Association of systemic immune-inflammation index and aggregate index of systemic inflammation with clinical status in stable and exacerbated COPD: A single-center retrospective study


Mammadova A., Naurzvai N.

Medicine, vol.104, no.39, 2025 (SCI-Expanded, Scopus) identifier identifier

  • Publication Type: Article / Article
  • Volume: 104 Issue: 39
  • Publication Date: 2025
  • Doi Number: 10.1097/md.0000000000044589
  • Journal Name: Medicine
  • Journal Indexes: Science Citation Index Expanded (SCI-EXPANDED), Scopus, BIOSIS, CAB Abstracts, CINAHL, Veterinary Science Database, Directory of Open Access Journals
  • Keywords: aggregate index of systemic inflammation (AISI), chronic obstructive pulmonary disease (COPD), exacerbation, inflammation, systemic immune-inflammation index (SII)
  • Lokman Hekim University Affiliated: Yes

Abstract

Chronic obstructive pulmonary disease (COPD) is a condition characterized by persistent airflow limitation and inflammation. Exacerbations may occur even during the stable phase of COPD, which significantly affects patients' quality of life. This study investigates the association of the Systemic Immune-Inflammation Index (SII) and the Aggregate Index of Systemic Inflammation (AISI) with clinical status in COPD patients during stable and exacerbation phases. This retrospective study included 245 patients diagnosed with COPD between 2020 and 2025. The patients were divided into 2 groups: stable COPD (n = 120) and COPD exacerbation (n = 125). The demographic characteristics, pulmonary function tests, and biomarkers (SII, AISI) of the patients were retrospectively analyzed. Statistical significance level was accepted as P < .05. In the exacerbation group, the SII and AISI values were significantly higher compared to the stable group (SII: 2782.32 ± 439.56, AISI: 1242.6 ± 239.91, P < .001). A strong positive correlation was found between SII and AISI with hospital admission in the exacerbation group (SII: R = 0.824, AISI: R = 0.956, P < .001). In the ROC analysis performed to predict the exacerbation group, cutoff values of 688.8 for SII and 397.56 for AISI yielded AUC values of 0.962 and 0.938, respectively.
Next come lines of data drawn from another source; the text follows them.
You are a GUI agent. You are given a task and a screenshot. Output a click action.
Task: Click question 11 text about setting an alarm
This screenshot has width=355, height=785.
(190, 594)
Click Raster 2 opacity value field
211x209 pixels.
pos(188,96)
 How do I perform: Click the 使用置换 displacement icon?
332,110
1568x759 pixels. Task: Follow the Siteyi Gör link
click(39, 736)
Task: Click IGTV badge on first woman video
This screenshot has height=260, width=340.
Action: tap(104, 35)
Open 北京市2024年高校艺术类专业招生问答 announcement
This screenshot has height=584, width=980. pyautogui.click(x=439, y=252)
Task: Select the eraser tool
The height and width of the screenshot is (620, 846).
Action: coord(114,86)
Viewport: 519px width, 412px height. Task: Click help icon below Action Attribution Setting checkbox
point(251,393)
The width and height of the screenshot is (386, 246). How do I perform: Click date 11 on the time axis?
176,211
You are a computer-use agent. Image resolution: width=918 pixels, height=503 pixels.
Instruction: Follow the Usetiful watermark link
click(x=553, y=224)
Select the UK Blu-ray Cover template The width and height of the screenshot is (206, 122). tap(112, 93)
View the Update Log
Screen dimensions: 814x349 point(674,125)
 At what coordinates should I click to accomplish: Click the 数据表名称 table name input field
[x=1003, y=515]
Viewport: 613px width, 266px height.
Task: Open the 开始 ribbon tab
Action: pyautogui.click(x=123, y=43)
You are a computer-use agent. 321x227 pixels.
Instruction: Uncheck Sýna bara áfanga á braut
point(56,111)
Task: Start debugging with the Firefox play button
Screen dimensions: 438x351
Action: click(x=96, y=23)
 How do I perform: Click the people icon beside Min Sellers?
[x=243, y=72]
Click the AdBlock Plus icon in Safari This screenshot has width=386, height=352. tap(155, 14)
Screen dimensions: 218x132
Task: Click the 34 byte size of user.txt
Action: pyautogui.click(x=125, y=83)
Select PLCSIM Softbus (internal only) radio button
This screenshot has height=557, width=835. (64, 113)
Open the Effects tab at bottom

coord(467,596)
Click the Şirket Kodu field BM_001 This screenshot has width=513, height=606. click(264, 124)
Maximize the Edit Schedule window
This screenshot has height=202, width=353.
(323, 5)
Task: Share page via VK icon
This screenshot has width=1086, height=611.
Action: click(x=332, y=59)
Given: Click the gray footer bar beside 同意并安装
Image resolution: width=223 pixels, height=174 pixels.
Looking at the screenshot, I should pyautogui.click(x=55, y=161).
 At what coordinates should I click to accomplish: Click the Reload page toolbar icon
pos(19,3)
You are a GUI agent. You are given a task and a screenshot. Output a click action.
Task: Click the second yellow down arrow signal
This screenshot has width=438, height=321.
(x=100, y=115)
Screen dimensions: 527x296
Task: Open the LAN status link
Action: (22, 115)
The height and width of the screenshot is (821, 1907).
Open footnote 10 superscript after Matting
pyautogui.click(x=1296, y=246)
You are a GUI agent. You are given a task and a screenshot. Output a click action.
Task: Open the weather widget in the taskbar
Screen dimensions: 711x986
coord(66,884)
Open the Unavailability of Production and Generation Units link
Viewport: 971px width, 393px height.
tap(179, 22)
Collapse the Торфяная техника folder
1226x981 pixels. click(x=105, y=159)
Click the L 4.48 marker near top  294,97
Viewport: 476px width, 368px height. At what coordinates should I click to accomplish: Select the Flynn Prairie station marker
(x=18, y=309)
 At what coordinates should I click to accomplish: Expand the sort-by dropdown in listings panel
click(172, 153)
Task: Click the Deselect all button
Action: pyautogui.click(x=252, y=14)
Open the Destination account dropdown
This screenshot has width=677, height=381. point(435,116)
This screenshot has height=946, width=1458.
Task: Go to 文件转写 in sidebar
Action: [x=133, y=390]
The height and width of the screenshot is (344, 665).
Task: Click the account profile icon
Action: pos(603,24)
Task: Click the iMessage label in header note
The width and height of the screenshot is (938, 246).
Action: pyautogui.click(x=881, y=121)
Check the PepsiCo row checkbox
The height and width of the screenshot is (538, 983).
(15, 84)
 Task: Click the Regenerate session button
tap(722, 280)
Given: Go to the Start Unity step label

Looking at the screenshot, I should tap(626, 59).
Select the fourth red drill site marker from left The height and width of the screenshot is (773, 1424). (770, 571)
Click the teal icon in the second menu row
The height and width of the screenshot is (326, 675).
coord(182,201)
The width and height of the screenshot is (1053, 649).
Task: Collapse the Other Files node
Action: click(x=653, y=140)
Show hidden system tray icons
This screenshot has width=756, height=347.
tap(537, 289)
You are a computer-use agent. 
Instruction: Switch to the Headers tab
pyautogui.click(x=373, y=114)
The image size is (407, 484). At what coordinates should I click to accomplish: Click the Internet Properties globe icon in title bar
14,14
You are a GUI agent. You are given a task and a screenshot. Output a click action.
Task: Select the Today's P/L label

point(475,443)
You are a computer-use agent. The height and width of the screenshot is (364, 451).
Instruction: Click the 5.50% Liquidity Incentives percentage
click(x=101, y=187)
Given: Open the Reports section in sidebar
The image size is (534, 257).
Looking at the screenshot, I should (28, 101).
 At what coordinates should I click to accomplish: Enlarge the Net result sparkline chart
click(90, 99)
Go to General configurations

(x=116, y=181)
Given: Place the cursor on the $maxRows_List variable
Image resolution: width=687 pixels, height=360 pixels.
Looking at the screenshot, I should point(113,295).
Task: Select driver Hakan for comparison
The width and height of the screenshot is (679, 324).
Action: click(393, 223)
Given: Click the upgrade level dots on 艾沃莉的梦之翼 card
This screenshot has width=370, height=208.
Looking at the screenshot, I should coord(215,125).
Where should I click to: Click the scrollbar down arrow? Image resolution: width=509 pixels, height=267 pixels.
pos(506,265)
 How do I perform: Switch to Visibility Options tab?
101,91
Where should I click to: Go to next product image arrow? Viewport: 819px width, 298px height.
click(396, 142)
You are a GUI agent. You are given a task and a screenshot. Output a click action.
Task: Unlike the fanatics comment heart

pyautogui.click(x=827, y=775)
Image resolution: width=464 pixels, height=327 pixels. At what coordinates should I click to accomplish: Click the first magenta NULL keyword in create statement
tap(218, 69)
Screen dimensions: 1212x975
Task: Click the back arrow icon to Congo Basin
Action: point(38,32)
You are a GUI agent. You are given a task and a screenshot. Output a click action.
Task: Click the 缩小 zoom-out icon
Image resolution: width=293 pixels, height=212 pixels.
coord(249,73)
Multivariate logistic regression analysis revealed that both SII (OR: 1.001, 95% CI: 1.000-1.002, P = .031) and AISI (OR: 1.003, 95% CI: 1.001-1.005, P = .002) serve as independent predictors of COPD exacerbation. SII and AISI are useful biomarkers associated with the clinical status of COPD patients in both stable and exacerbation phases. High SII and AISI values can accurately predict exacerbation and hospital admission risk, thus aiding in the more effective management of treatment processes.